Felipe Calabrez*, Pragmatismo Político

Como entender o estado de profundo torpor em que o país se encontra?

Toda a imprensa internacional assiste atônita uma jovem democracia conferir favoritismo a um sujeito que representa a ala mais carniceira da ditadura militar. Sim, havia a ala “sorbonista” entre os militares, assim chamada por ser considerada mais refinada e preservar resquícios de valores “legalistas” – reparem, não estou dizendo democráticos –, além de pretender devolver o poder ao civis após a derrota dos “comunistas”. Essa ala travou embates com a ala “linha dura”, que queria instaurar uma ditadura por tempo indefinido. Abaixo dessas cúpulas, um “baixo clero”, que ganhou poder com a vitória da linha dura e pôde fazer sua pequena carnificina nos subsolos do DOI-CODI.

O que estamos vendo hoje, para a estupefação daqueles que nutrem e levam a sério os valores mínimos necessários a um projeto de civilização, é uma corrida presidencial liderada por um sujeito defensor das práticas desse subsolo. Defensor aberto da tortura e de torturadores, o candidato prega o extermínio de seus opositores, que, assim como na tática de guerra, são vistos como inimigos. Com fala toscas, incita a violência e a intolerância às diferenças e minorias, o que depois desmente com a conhecida dose de cinismo daqueles que falam absurdos e depois reclamam que “o mundo está chato” e era apenas uma “piada”. O leitor sabe do que estou falando.

A violência e sangue que já se vê nas ruas, no entanto, não nos parece piada alguma.
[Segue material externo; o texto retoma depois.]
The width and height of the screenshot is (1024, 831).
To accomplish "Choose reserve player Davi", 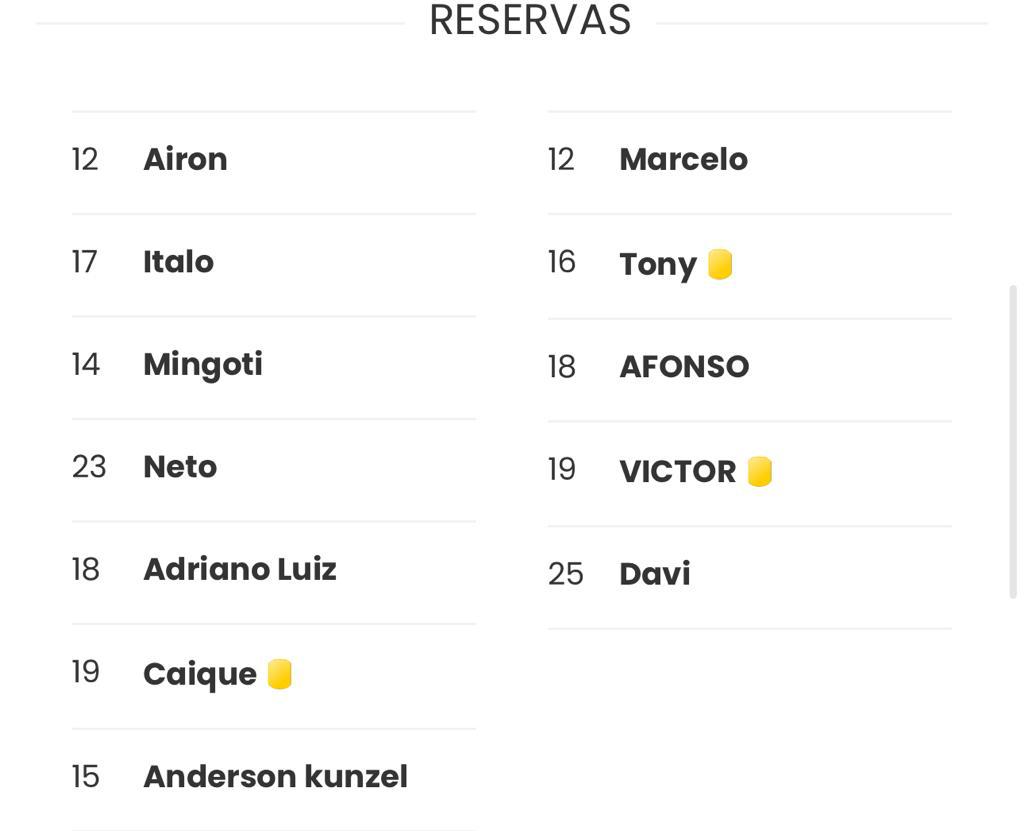I will point(655,574).
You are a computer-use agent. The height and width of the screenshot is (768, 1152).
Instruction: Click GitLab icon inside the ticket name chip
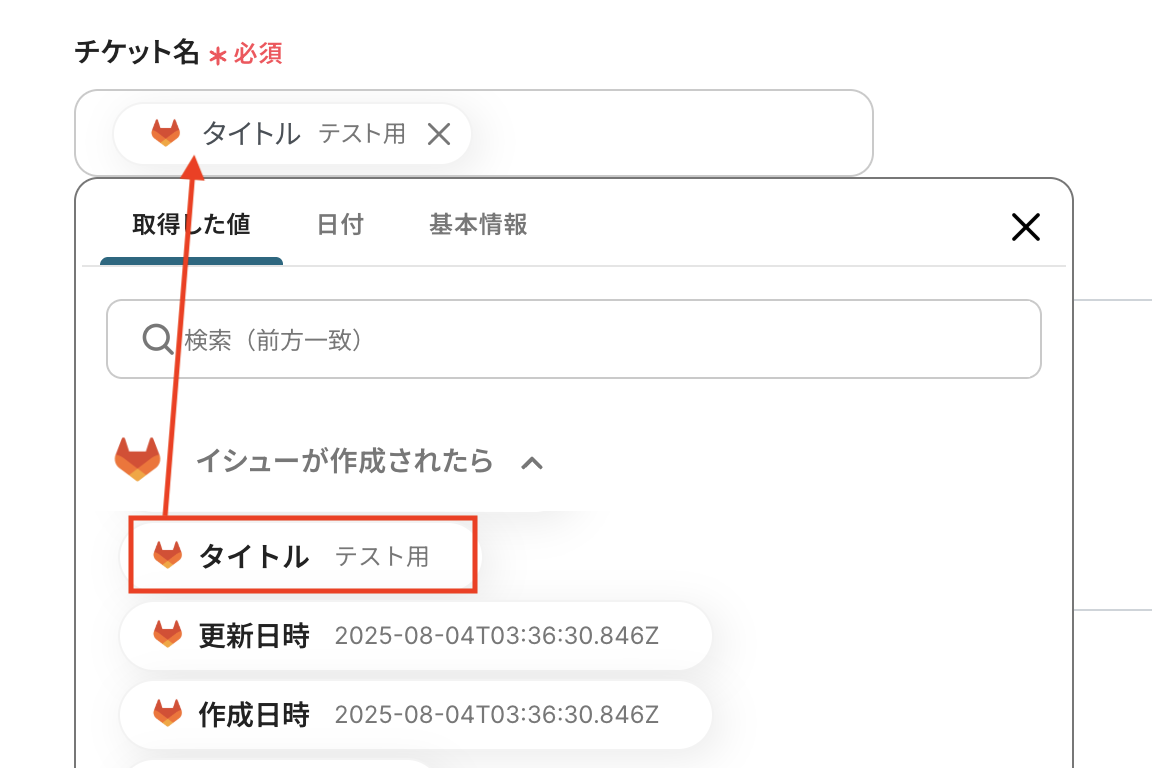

Mas o que teria feito figura tão grotesca emergir dos bueiros do autoritarismo e liderar uma corrida presidencial? A reposta a essa questão certamente animará estudiosos durante décadas e não cabe aqui respondê-la. Ao que parece trata-se daquilo a que chamam de tempestade perfeita, momento composto por uma rara combinação de circunstância que conduzem ao desastre. Entre essas circunstâncias certamente se incluem o evidente desgaste de todo o sistema político, que teve suas entranhas expostas em rede nacional nos últimos anos em um tresloucado processo que envolveu escutas ilegais, malas de dinheiro, prisões e solturas arbitrárias. Tudo isso em meio a uma brutal retração econômica e altos índices de desemprego.

Esse processo, como sabemos, foi altamente desbalanceado do ponto de vista partidário. Com o apoio da grande imprensa imaginava-se (re)conduzir ao poder a oposição que não ganhava mais nas urnas mas ainda era favorita pelos operadores do “mercado”. Como não há um controle central, deu no que deu. Sobrou pra todo mundo, o partido da oposição agiu sem nenhuma virtu, e, após uma sucessão de erros estratégicos, saiu desmoralizado e sem votos. Tanto é assim que seu candidato ao governo de São Paulo busca, à revelia dos membros de seu partido, se colar ao representante do esgoto do autoritarismo, surfando na onda irracional e de frustração que assola o país. Essa mesma onda irracional que permite com que um parlamentar de carreira – estamos falando de um político profissional, é preciso lembrar – se apresente como um outsider contra “tudo o que está aí”.

Parte do empresariado também declara apoio ao candidato autoritário, o que não espanta quem conhece as posições históricas dessa classe a que se costumava chamar de burguesia. Só que dessa vez sua aventura autoritária não parece ser exatamente igual à precedente de 64. Exceto um ou outro que abusa do delírio, ninguém crê estar lutando contra o comunismo. Parece mais se tratar de um ranço de classe que deturpa sua visão sobre seus próprios interesses, já que nada garante que o saldão prometido pelo economista “liberal” da candidatura autoritária traria de volta a prosperidade. Pensam estar abrindo “mão da coroa para salvar a bolsa”, como diria Marx. Estão no máximo ganhando na bolsa. E a curto prazo. Por que a médio ninguém sabe onde terminará essa aventura irresponsável.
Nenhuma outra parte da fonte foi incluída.